▶ _Text to read_:
WHAT’S IT COST? Charger starting prices range from $25,170 for an SE to $37,320 for a Charger R/T Max AWD.

WHAT I LIKED BEST: New look and enhanced comfort; great performance.

WHAT I LIKED LEAST: Daisy Duke was nowhere to be found. 

WHO’S IT FOR? Bo, Luke and anyone else who wants a large, comfortable, well-equipped and high-performance sedan.

IMPORTANT NUMBERS: 5.7-liter, Hemi V8 370 horsepower, 395 foot pounds of torque. Fibe-speed automatic. 120.2-inch wheelbase. 4,450-pound curb weight. 15 city/23 highway mpg (EPA). Zero to 60 in 5.75 seconds (stopwatch). 15.4 cubic foot trunk.

For seven television seasons, the Duke cousins were seen weekly tearing up the back roads of fictional Hazzard County, Ga. The show had several other memorable characters, including shapely actress Catherine Bach, who was generally seen wearing impossibly tiny shorts that spawned the fashion statement named for her character: "Daisy Dukes."

But the show's real star was "General Lee," an orange, 1969 Dodge Charger. While running moonshine and outrunning Sheriff Rosco P. Coltrane, the Duke boys beat the snot out of General Lee. It spent more time airborne than Michael Jordan and kicked up more dirt than a rodeo bull.

▶ _Data section_:
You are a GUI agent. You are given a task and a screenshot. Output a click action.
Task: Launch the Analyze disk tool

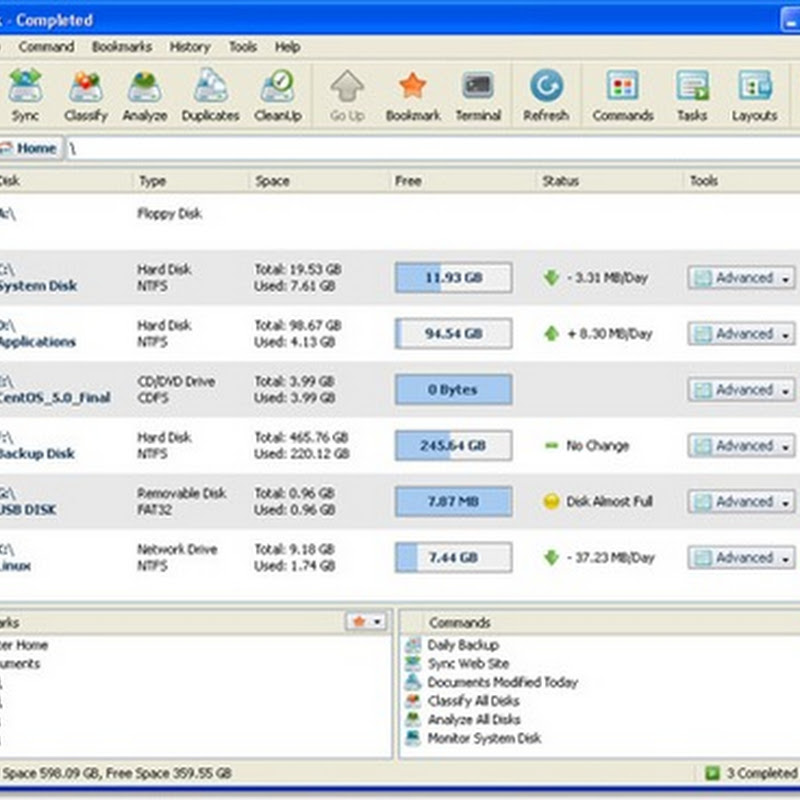click(145, 95)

▶ _Set task_:
Please explain, in one to three sentences, why the fashion statement mentioned in the Dodge Charger review carries the name "Daisy Dukes."

▶ _Task solution_:
On the show, actress Catherine Bach was generally seen wearing impossibly tiny shorts. Those shorts spawned a fashion statement that was named for her character, Daisy Duke.